-- EXERCISE INPUTS follows --

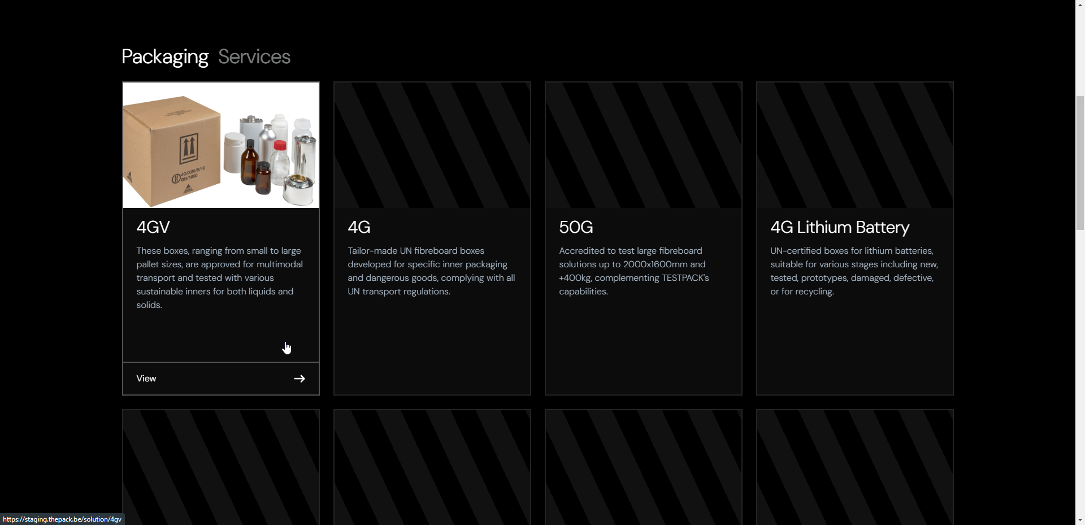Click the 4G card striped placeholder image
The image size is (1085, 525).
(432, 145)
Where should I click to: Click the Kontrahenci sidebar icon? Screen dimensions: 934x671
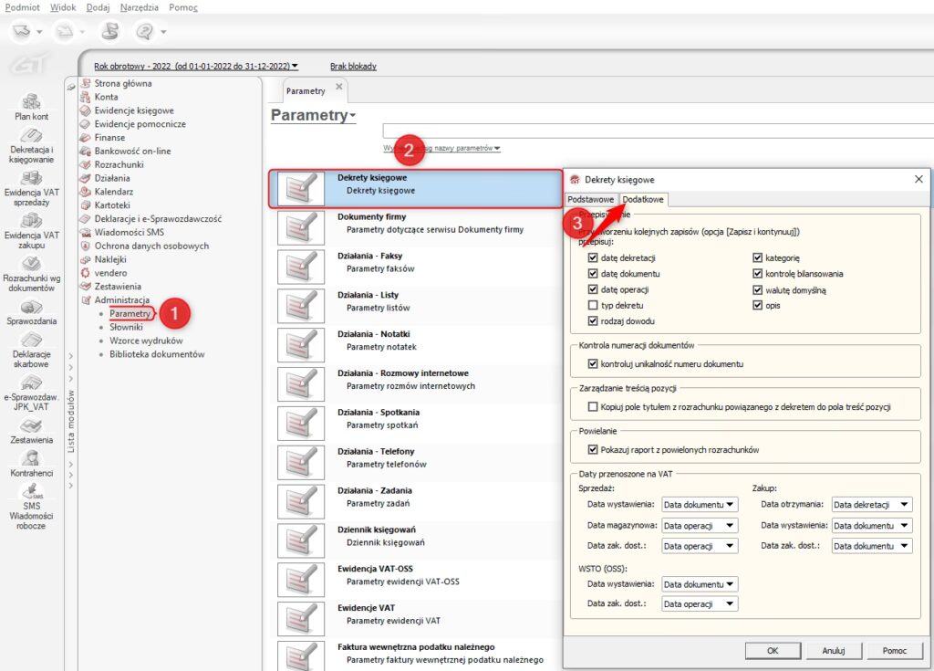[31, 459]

-- EXERCISE INPUTS concluded --
-- EXERCISE INPUTS follows --

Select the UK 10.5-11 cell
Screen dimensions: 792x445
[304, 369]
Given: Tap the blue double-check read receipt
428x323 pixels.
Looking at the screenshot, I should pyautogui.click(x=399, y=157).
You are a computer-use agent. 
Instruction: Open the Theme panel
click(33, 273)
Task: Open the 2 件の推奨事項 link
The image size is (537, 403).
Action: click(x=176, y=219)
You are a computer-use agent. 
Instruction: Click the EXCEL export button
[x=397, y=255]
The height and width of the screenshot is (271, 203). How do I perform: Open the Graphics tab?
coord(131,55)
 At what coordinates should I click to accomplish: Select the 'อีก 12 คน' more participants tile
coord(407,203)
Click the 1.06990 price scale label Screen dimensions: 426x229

-- EXERCISE INPUTS concluded --
-- EXERCISE INPUTS follows --

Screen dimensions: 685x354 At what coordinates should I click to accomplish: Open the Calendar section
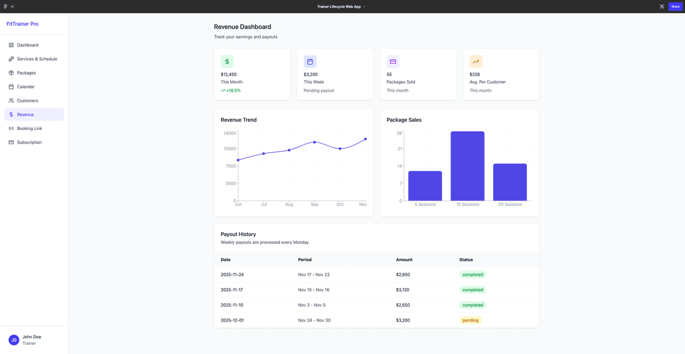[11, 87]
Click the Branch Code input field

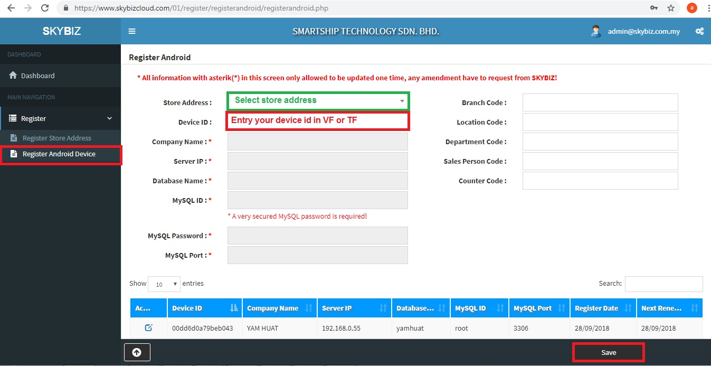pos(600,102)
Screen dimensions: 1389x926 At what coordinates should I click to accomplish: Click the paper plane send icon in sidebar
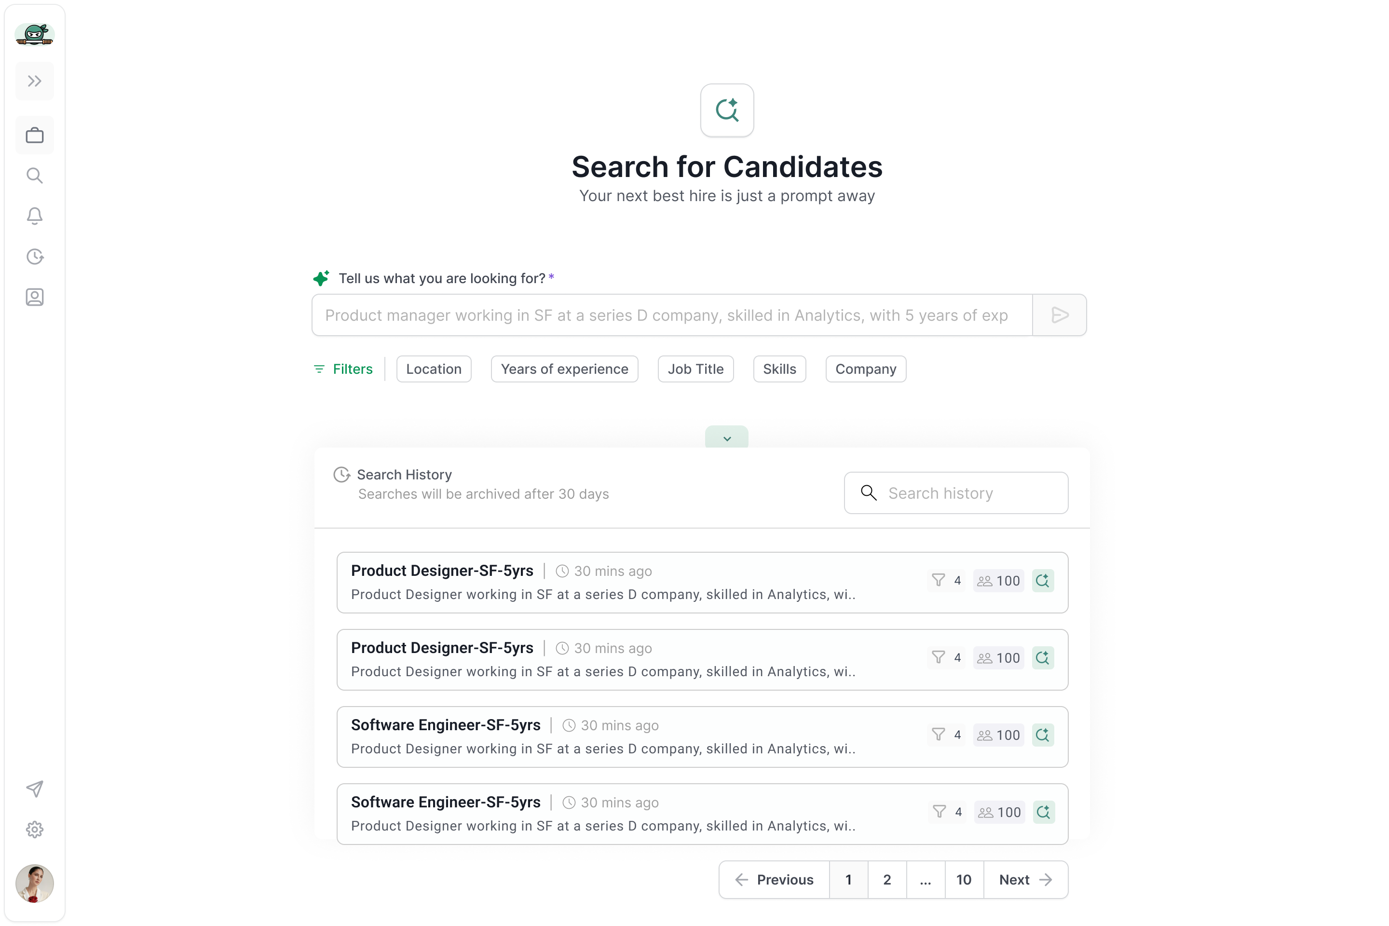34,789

-- EXERCISE INPUTS concluded --

=== GOAL OF THE EXERCISE ===
In the entries above, find the line holding "Instruction: Click the EXCEL export button" and the line holding "Click the 1.06990"; print both of them and every line between, exactly, and nothing else.

=== EXERCISE SOLUTION ===
Instruction: Click the EXCEL export button
[x=397, y=255]
The height and width of the screenshot is (271, 203). How do I perform: Open the Graphics tab?
coord(131,55)
 At what coordinates should I click to accomplish: Select the 'อีก 12 คน' more participants tile
coord(407,203)
Click the 1.06990 price scale label Screen dimensions: 426x229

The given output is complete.